It is more than 50 years since I was raised in a Housing Commission house in Terang, western Victoria. And the more time passes, the more clearly I can see the context of that era and how it morphed into the prosperous and cosmopolitan culture we’ve fashioned for ourselves today.
It wasn’t until I visited Britain in my 20s that I realised that growing up in rural Australia, in many ways I might as well have been in the north of England. At that time Terang, near Warrnambool, was very much a colonial outpost of the British Isles. And I say British Isles advisedly because the influences were equal part English, Scottish and Irish.
Parades and the local agricultural show would feature Caledonian and Irish dancing as well as bagpipes. Spontaneous communal singing – at picnics or sports events – would invariably revert to Oh Danny Boy or When Irish Eyes Are Smiling.

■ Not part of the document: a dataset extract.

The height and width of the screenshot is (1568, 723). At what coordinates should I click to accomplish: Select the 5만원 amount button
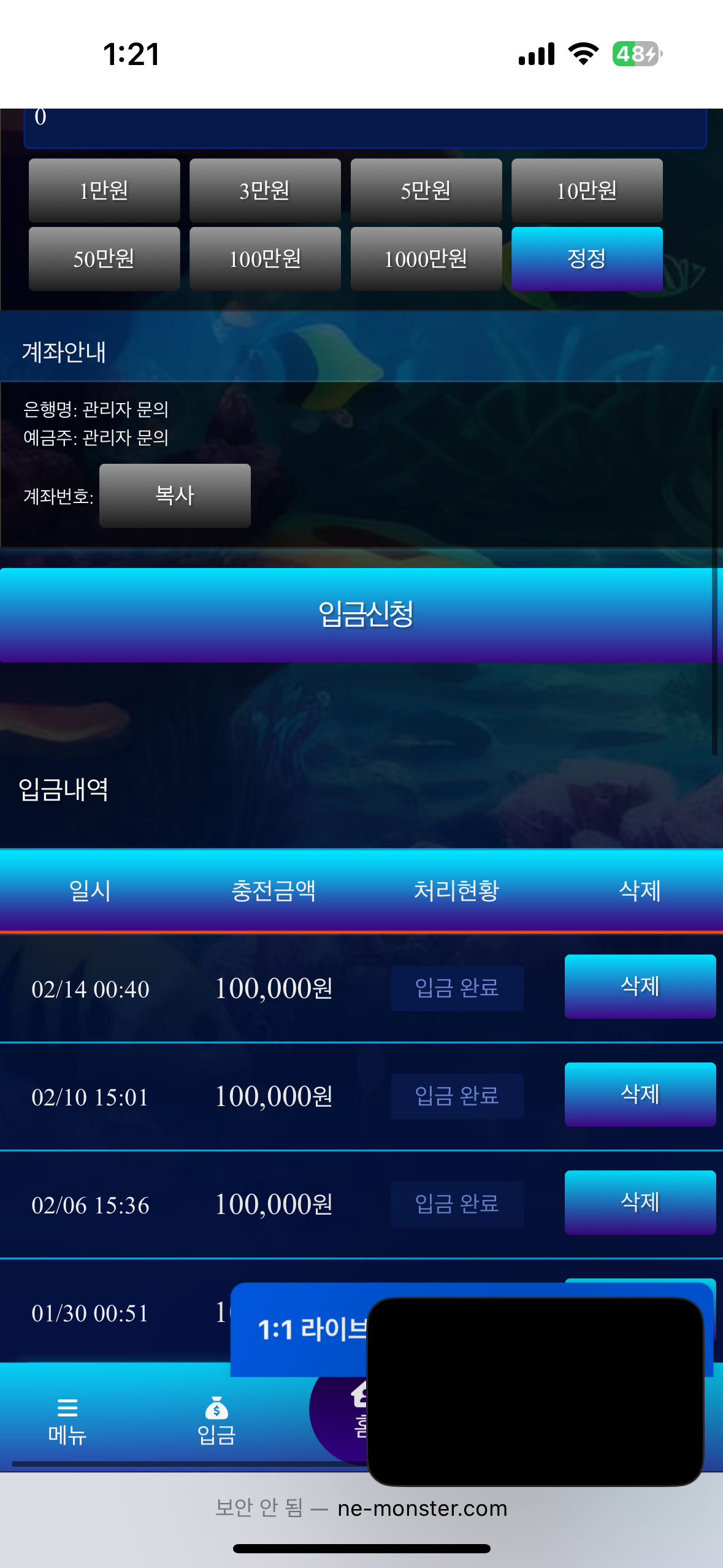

Our meals comprised meat and three veg. Spaghetti came in a tin. Kids were fed white bread spread with butter and topped with sugary “100s and 1000s” on their birthdays. And all this would be washed down – as a treat – with a bottle of Tarax soft drink.
Sweets were called lollies. Trucks were called lorries. The evening meal was called tea. The toilet was called the lavatory. It was outside with the laundry, which was called the wash-house.
No one we knew “entertained” – there were no dinner parties. The only people who shared a meal in our house were relatives – uncles, aunties and cousins. We did not eat outside, even though we had a big backyard. That was for vegetables and the wood heap. “Why would you want to eat outside amid the dirt and the flies?” my father would ask.
When we got television in the mid-1960s, my parents watched Steptoe & Son and On the Buses, which they thought were uproariously funny. My father, who I think had some exposure to American troops during the war, was dismissive of their humour: “The Yanks will laugh at anything.” I think this was after he saw Laugh-In for the first and only time.
There were no tissues; we used hankies. There was no toilet paper or plastic bags or biros. All these disposable commodities arrived incrementally from the late 1960s onwards. A packed lunch for men on a wood-cutting expedition was stored in a sugar bag, which was a small hessian bag. Some men carried their lunch in a Gladstone bag.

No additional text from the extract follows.